Le vieillard, devenu rêveur, n’était pas converti. Il se contenta de courber sa tête sale, sur sa poitrine vêtue.

Soupons, maman, voilà papa qui arrive.

Le souper fut bientôt terminé. Le père était gai, la mère toujours souriante. Alexandrine heureuse sans cause apparente.

Quel bel intérieur ! C’était autrefois cela ! Pourtant, pour le plus grand bonheur du peuple Canadien, il y en a encore de ces tableaux qui reposent le cœur, et la vue.

Après le repas, pendant le moment de repos qui suit alors, Alexandrine, poussée par cette soif ardente de connaître l’avenir, soif qui dévore surtout le cœur d’une jeune fille, vint trouver le vieillard blotti près de la cheminée, et lui demanda secrètement de lui dire ce qu’il pensait de ses jours à venir.

Je ne croirai pas ce que vous me direz, lui dit-elle, mi-sérieuse, mi-enjouée. Vous parlez ainsi pour vous donner de la contenance, je suppose. Oh ! les cœurs de vingt ans ! Votre cauchemar, c’est l’avenir ; le vieillard, c’est la tombe, il se console ; l’homme dans l’âge mur, c’est le reste de la vie pour sa famille ; mais la jeune fille, c’est le mari, c’est le sort heureux du malheureux, c’est la richesse, et son riant cortège, c’est la pauvreté et son pendant. Allons ! père, mettez toute votre science. Dites-moi si j’aurai un bon mari, si je dois en avoir un ; dites-moi…

— Un mot, mamzelle ; si vous parlez tout le temps, vous allez me distraire. Allons ! un peu de silence et laissez-moi examiner votre main mignonne. Je répondrai à toutes les questions que vous pourrez me poser.

Tout en parlant ainsi, il lui avait pris la main, et l’échine du dos en arc il contemplait, examinait, comparait les lignes de l’intérieur de la main d’Alexandrine.

— Le sourcil froncé : il y a des embûches sur votre route, dit-il. Il y aura du bonheur, des peines, de l’ivresse suivie et remplacée par des larmes : tout cela est mêlé.

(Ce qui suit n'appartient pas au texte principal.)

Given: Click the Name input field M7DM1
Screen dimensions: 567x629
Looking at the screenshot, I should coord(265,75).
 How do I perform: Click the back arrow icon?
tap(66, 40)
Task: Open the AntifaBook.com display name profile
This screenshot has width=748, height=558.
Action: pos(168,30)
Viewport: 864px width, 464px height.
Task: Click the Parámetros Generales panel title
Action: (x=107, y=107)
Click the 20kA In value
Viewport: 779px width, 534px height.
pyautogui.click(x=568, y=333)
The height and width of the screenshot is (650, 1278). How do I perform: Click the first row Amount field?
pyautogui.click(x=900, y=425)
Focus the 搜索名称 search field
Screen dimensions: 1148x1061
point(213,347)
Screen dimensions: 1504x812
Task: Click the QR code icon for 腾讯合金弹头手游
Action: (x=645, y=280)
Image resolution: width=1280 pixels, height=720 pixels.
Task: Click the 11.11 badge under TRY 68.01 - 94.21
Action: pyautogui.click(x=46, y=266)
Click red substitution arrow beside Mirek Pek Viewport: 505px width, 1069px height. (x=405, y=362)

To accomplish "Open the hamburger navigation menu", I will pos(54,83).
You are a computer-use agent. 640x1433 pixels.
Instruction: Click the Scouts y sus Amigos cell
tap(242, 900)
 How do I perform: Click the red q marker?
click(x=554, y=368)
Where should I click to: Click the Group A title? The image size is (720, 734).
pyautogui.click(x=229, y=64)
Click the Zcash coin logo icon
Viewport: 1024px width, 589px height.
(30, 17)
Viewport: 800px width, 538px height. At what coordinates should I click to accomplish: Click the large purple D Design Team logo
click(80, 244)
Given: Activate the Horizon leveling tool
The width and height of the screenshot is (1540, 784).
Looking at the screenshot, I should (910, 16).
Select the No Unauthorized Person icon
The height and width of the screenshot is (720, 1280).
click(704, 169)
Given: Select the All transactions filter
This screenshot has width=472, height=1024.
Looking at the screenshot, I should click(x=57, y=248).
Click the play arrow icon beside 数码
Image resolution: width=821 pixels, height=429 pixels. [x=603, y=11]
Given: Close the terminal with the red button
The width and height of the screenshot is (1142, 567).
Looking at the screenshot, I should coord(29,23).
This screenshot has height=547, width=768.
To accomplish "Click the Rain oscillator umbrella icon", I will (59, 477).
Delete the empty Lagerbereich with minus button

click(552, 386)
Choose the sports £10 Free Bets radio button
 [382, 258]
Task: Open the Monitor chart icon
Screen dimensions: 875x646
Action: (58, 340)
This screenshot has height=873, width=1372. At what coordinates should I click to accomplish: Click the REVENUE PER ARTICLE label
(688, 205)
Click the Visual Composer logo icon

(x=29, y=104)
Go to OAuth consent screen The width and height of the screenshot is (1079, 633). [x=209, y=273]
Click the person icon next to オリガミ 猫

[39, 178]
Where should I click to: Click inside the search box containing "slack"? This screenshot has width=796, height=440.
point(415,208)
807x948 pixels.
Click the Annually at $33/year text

— Mais c’est la vie, cela, père. On y rit, on y pleure ; le rire coudoie les larmes en ce monde.

— Oui, c’est vrai, tout ça ; mais chez vous c’est plus accentué. Avez-vous des ennemis ?

— Pas que je sache.

— À l’avenir, méfiez vous de vos entourages. Tiens, dit-il en lâchant la main d’Alexandrine, je n’en dis pas plus long. Les conséquences dont me parlait votre mère, tout à l’heure, me pèsent, sur le cœur. Mais, venez ici. Tiens ! je n’avais pas vu cette veine bleue qui coule là, à gauche du menton. C’est comme du marbre veiné. Elle coule silencieusement. Pourtant son cours est accidenté, C’est un bon et un mauvais signe.

— Comment cela, père ?

— Vous serez heureuse, on ne peut plus ; mais comme tout a son revers, vous aurez aussi de grands malheurs.

— Mais enfin quel sera le terme, quelle sera la fin de cette vie heureuse et malheureuse que vous me prédisez, certainement pas à la manière des prophètes ? sera-t-elle triste ou joyeuse la fin de cette vie ?

— L’une ou l’autre, répondit le vieillard, avec un imperturbable sang froid.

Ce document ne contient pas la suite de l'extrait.